Unfortunately, it was later announced that the SciPy 2010 conference is going to be at the same time, which is really unfortunate. But here are some reasons why you should consider going to ESCO 2010 instead:
  • If you like numerical calculations (finite elements, differences, volumes, ...) and solving partial differential equations and other problems and also programming in Python, together with C/C++ or Fortran, you will have a chance to meet some of the top people in the field. SciPy conference usually has people who solve PDEs (e.g. SciPy 09 had about 6), but ESCO 2010 will have about 60. So ESCO wins.

  • Robert Cimrman, who you probably know from the scipy and numpy mailinglists, also the author of the sfepy FEM package in Python, lives in Pilsen, so he'll gladly show you some good Pilsen pubs. SciPy 2010 is going to be in Austin and while Austin has cool pubs too, I must be fair and I liked that (I was there at the Sage 08 days), but it's just not comparable, the beer is better in Pilsen, it's a historic city and there are more pubs.

  • Pilsen is close to Prague, so you will have the chance to visit it. You should walk in the old town, have couple beers etc.
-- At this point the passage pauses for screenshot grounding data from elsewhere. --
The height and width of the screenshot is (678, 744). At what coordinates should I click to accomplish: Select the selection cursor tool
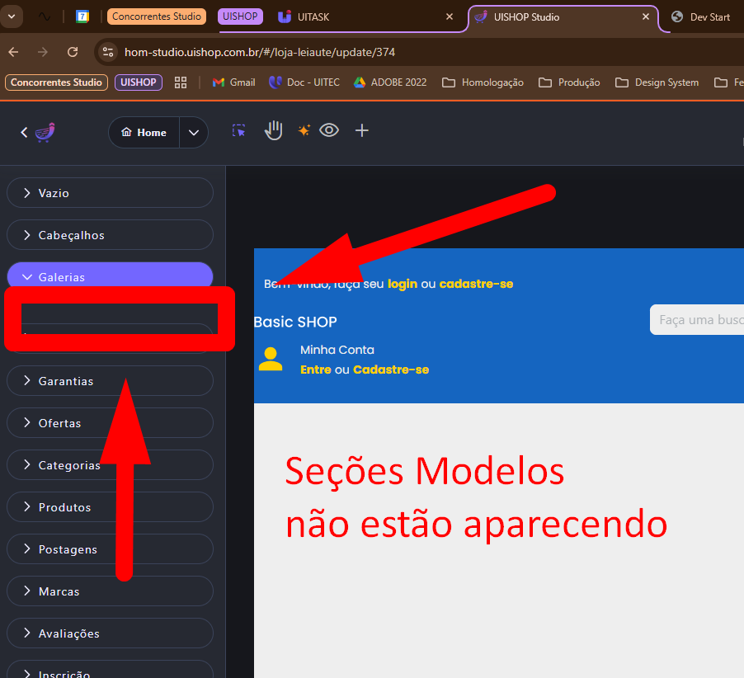click(239, 131)
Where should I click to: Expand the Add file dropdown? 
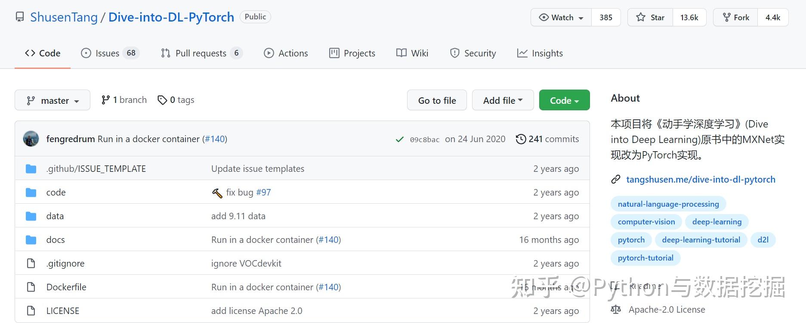[x=503, y=100]
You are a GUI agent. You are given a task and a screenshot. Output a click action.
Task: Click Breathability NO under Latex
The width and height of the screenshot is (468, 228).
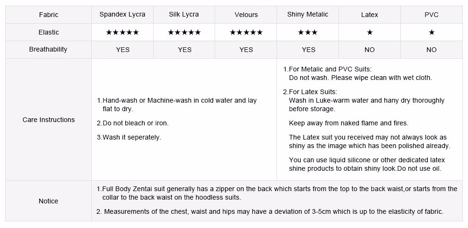pos(370,50)
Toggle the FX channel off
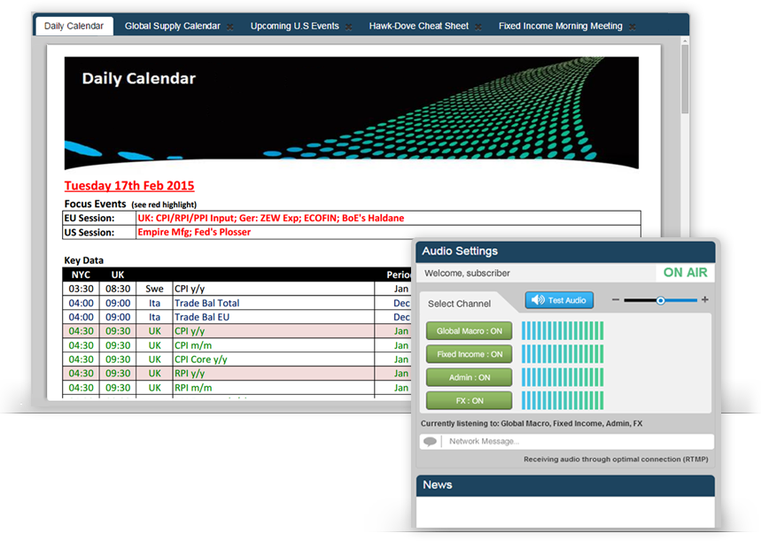This screenshot has height=541, width=761. [469, 400]
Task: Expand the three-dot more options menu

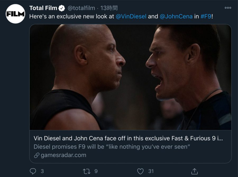Action: [x=228, y=8]
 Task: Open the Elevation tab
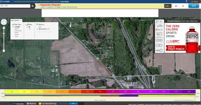click(x=18, y=103)
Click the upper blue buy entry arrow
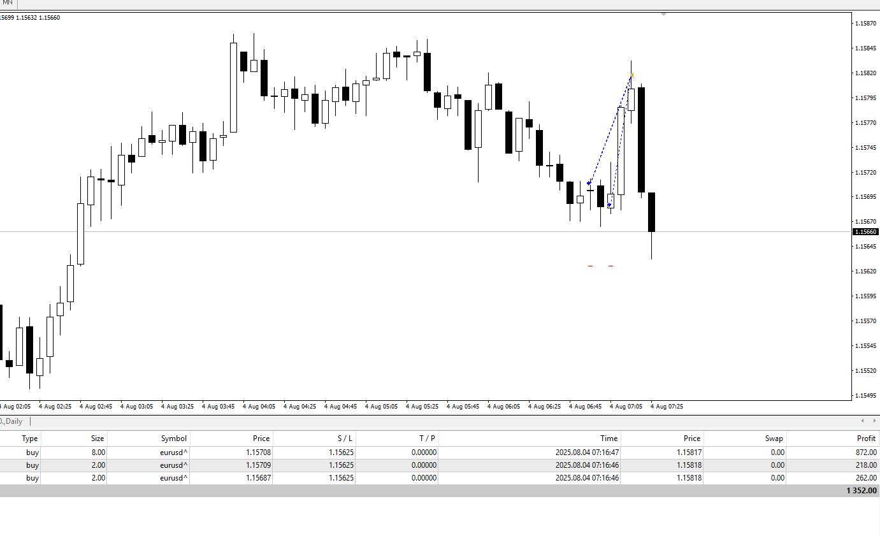880x536 pixels. (589, 184)
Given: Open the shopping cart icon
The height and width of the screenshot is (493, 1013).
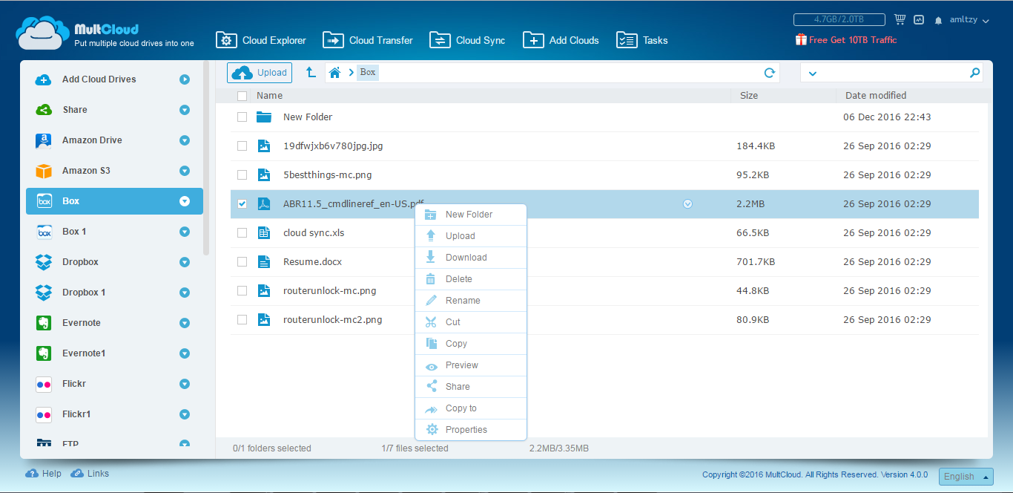Looking at the screenshot, I should coord(900,20).
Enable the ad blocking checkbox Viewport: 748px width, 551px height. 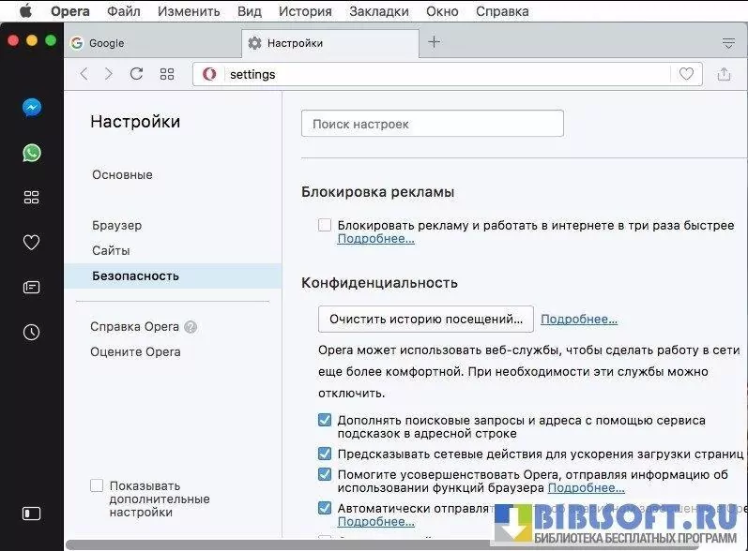[x=325, y=225]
Here you can see some photos that Gaël took when we met in Prauge. Again, this is incomparable with Austin.

  • It is held in the Pilsner Urquell Brewery. When Pavel Šolín announced that at the SciPy 09 conference, Jarrod asked "Ah, in a beer pub?". So let me be clear. The word pilsner (type of the beer) is coming from the Czech city Pilsen (Plzeň in Czech). Pilsner Urquell is not some beer pub (e.g. even Reno where I live now has a beer pub), it's The Brewery. Austin is a cool place (and Texas steaks are really good), but as you can see now, it absolutely cannot compete with Pilsen.


If you have time, I can fully recommend to go to ESCO 2010.

Monday, August 24, 2009

SciPy 2009 Conference

I attended the SciPy 2009 conference last week at Caltech.

When I first presented about SymPy at the scipy 07 conference exactly 2 years ago, it was just something that we started, so noone really used that. Last week, there were already 6 other people at the conference who contributed one or more patches to SymPy: Robert Kern, Andrew Straw, Pauli Virtanen, Brian Granger, Bill Flynn, Luke Peterson.

I gave a SymPy tutorial, main presentation and Luke gave a PyDy + SymPy lightning talk (seek to 16:04).

I also gave my experience with designing a traits GUI for FEM lightning talk (seek to 5:35).

My advisor Pavel Solin gave a talk about Hermes and FEMhub and other things that we do in our group in Reno.

Besides that, it was awesome to meet all the guys from the scientific Python community, meet old friends and also get to know other people that I only knew from the lists. I was pleased to meet there people who solve PDE using Python, we had many fruitful discussions together, and as a result, I already created FEMhub spkg packages for FiPy, other will follow. Our aim is to create a nice interface to all of them, so that we can easily test a problem in any PDE package and see how it performs.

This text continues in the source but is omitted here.